Обсуждение: Use CLOCK_MONOTONIC_COARSE for instr_time when available
Dear PostgreSQL Hackers,
This patch modifies the instr_time.h header to prefer CLOCK_MONOTONIC_COARSE when available. By using CLOCK_MONOTONIC_COARSE, we can leverage a lower resolution(4ms) but faster alternative for timing operations, which reduces the overhead of frequent timestamp retrievals.
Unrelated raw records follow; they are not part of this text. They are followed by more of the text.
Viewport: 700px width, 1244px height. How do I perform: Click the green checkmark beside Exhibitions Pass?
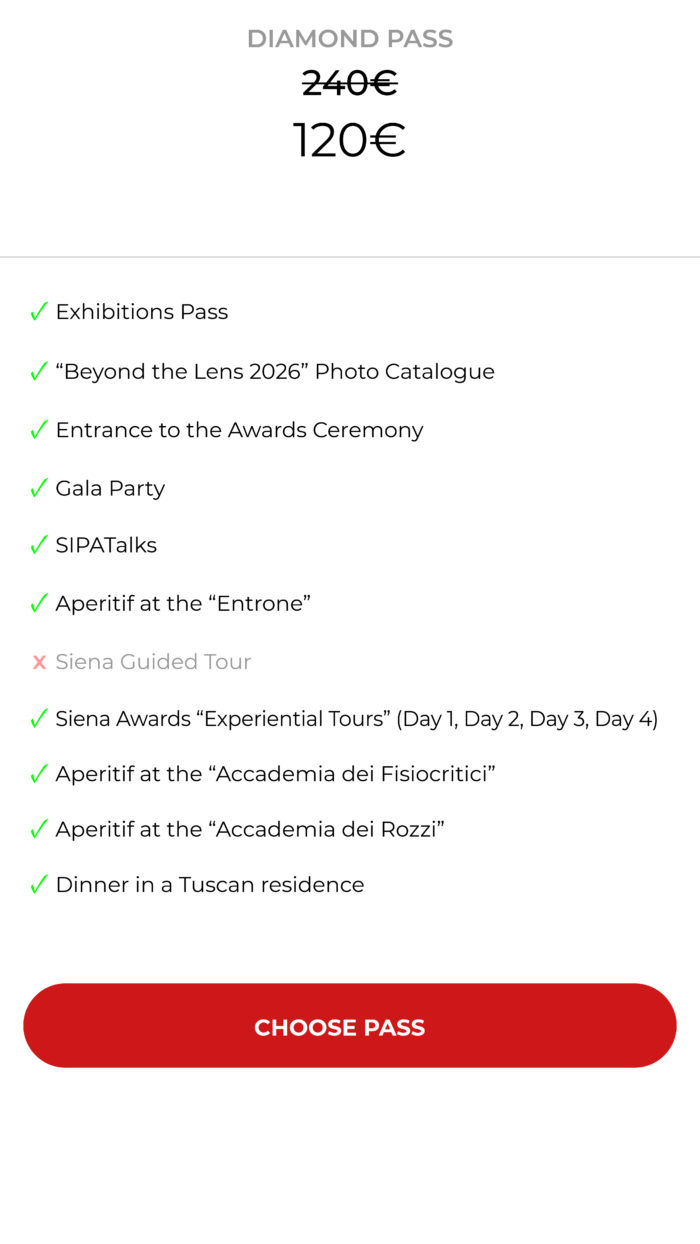pos(39,312)
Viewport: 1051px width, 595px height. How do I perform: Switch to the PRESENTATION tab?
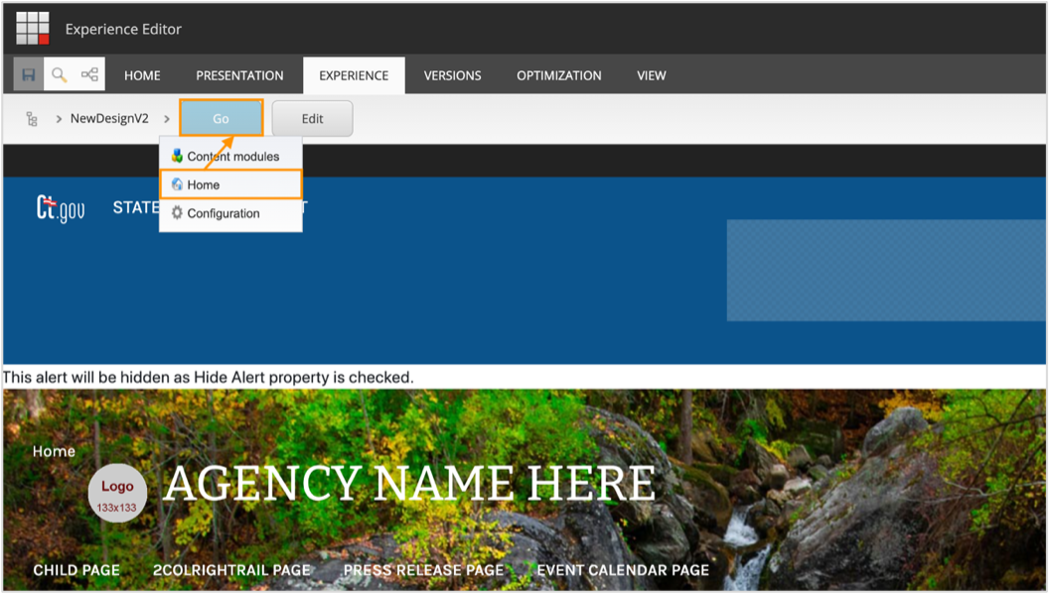click(239, 75)
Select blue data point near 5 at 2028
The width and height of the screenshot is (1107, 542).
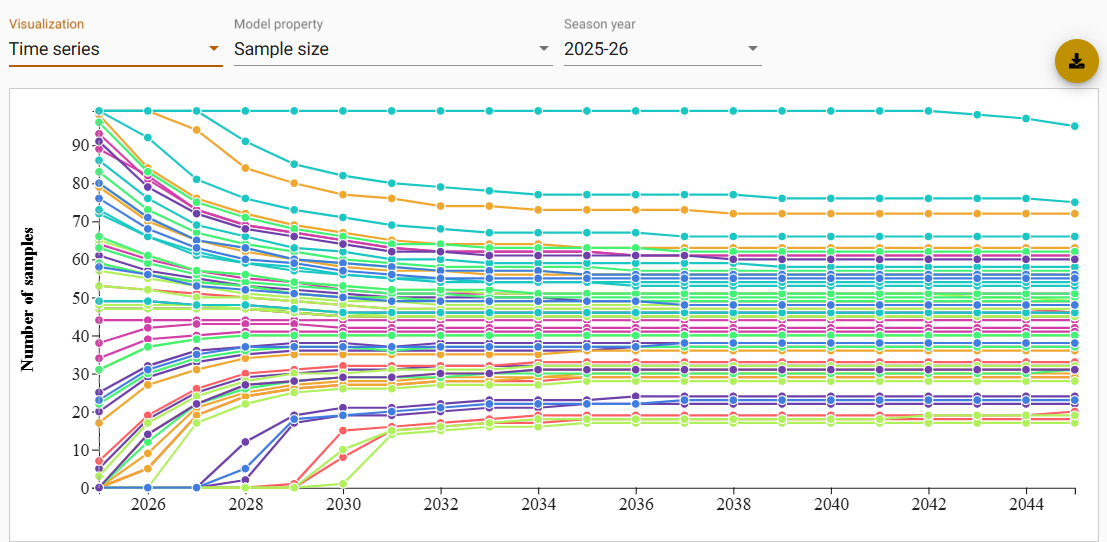click(246, 469)
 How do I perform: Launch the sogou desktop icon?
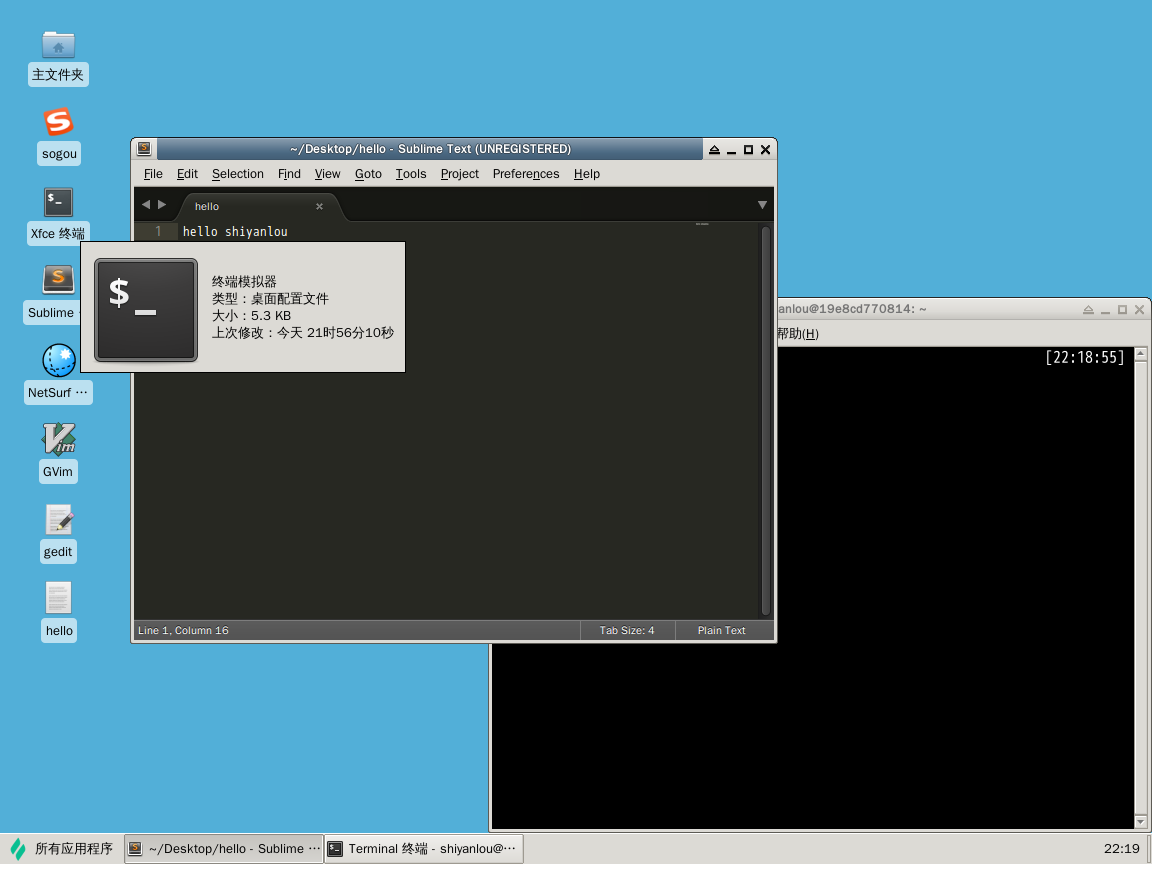coord(58,123)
This change is expected to provide performance improvements, especially in scenarios with frequent timing operations.
Key Changes:
• CLOCK_MONOTONIC_COARSE is used when available, offering faster performance with slightly reduced precision.
• For macOS, CLOCK_MONOTONIC_RAW remains the preferred choice due to its higher resolution.
• CLOCK_MONOTONIC is used as a fallback when neither of the above options is available.
Performance Improvements:
In testing with a workload that performs a COUNT(*) operation on a table containing 100 million rows, we observed a noticeable performance improvement after applying this patch.
SQL to Reproduce:
-- Create table and insert 10 million rows
CREATE TABLE t1(a int);
INSERT INTO t1
SELECT * FROM generate_series(1, 10000000);
-- Close parallel
SET max_parallel_workers_per_gather = 0;
SET max_parallel_workers = 0;
-- Run the query and check execution time
EXPLAIN ANALYZE SELECT COUNT(*) FROM t1;
SELECT COUNT(*) FROM t1;
Before the Patch:
• EXPLAIN ANALYZE Execution Time: 4914 ms
• Perf Results:
• 33.97% of time spent in [vdso] __vdso_clock_gettime
• 5.28% in heapgettup_pagemode
• 4.44% in InstrStopNode
After the Patch:
• EXPLAIN ANALYZE Execution Time: 3114 ms (down from 4914 ms)
• Perf Results:
• 12.45% of time spent in ExecInterpExpr
• 9.18% in [vdso] __vdso_clock_gettime
• 6.92% in ExecScan
• Reduced usage of clock_gettime, leading to more efficient execution.
The execution time of EXPLAIN ANALYZE SELECT COUNT(*) FROM t1; after the patch is much closer to the actual time of SELECT COUNT(*) FROM t1;, which means the overhead of timing operations has been significantly reduced.
This change provides around a 20-30% reduction in execution time for the tested query.
Patch Details:
From 91d61b8c9a60f0e19b73e03c1a0e46d2dc64573d Mon Sep 17 00:00:00 2001
From: Jianghua Yang <yjhjstz@gmail.com>
Date: Thu, 27 Mar 2025 01:58:58 +0800
Subject: [PATCH] Use CLOCK_MONOTONIC_COARSE for instr_time when available
This patch modifies `instr_time.h` to prefer `CLOCK_MONOTONIC_COARSE`
when available. `CLOCK_MONOTONIC_COARSE` provides a lower resolution
but faster alternative for timing operations, which can reduce the
overhead of frequent timestamp retrievals.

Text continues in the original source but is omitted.